Reactive oxygen species damages cell membranes mainly through a process called lipid peroxidation. These compounds are also implicated in ischemia–reperfusion injury that occurs following repletion of oxygen or restoration of blood flow to tissue [28]. Previous reports have shown a positive relationship between severity of OSAS and inflammatory markers. Petrosyan et al. [29] found that 8-isoprostane and LTB4 in EBC are positively correlated with the apnea–hypopnea index. Devouassoux et al. [19] demonstrated IL-8 in sputum supernatant was correlated to AHI. In our study, we found that nitrotyrosine levels in EBC were significantly correlated with mean ODI and desaturation values. All our patients had AHI greater than 15 and we only included moderate to severe OSAS patients. So we thought that with more heterogeneous group, the correlations could be more obvious.

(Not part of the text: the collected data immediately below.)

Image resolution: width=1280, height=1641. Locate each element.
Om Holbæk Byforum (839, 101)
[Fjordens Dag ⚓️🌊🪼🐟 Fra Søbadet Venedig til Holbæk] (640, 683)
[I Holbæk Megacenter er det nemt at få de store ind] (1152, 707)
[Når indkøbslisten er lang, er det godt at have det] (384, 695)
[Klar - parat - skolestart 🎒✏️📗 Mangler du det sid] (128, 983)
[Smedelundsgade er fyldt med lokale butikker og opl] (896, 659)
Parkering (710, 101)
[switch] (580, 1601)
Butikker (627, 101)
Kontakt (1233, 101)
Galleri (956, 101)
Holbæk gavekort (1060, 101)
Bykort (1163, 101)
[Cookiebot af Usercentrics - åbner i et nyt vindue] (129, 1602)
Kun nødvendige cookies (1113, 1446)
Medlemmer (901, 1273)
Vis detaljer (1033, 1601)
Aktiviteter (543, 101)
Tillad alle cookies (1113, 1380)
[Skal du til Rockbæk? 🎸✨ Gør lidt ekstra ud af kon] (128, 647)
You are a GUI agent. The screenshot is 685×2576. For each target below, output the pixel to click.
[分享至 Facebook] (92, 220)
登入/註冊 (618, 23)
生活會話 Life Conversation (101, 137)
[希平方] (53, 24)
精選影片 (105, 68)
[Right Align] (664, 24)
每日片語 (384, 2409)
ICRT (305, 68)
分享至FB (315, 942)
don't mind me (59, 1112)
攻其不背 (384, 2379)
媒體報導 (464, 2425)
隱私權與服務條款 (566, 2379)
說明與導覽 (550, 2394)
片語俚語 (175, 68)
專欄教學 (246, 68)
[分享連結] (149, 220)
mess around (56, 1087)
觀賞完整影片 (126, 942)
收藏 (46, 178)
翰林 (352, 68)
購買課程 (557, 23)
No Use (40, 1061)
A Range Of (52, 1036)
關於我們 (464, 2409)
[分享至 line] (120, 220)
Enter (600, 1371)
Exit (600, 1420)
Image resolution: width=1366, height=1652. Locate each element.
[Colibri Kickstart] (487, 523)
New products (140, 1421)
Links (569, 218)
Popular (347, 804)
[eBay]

A possible limitation of our study is that it was not a randomized controlled trial. However, such a study is difficult to perform, since it would be unethical to leave patients with confirmed OSAS untreated. We prefer to compare values before and after treatment. Our patient number is relatively small but this is because of our strict inclusion criteria. We tried to exclude all comorbid and cofounding factors. The strength of our study is that we compare multiple inflammatory and oxidative stress markers in both airways and serum.

In conclusion, a minimum 4-h usage of CPAP treatment nightly decreases all inflammatory and oxidative parameters significantly in the airways and just oxidative stress markers in serum in moderate to severe OSAS patients. CPAP therapy has a relevant impact upon inflammation especially in airways and has a marginal effect on some parameters of systemic inflammation in moderate to severe OSAS patients. Exhaled breath techniques in OSAS provide an easy, noninvasive way to detect or monitor local upper airway inflammation, and nitrotyrosine levels in EBC provide further evidence for severity of OSAS.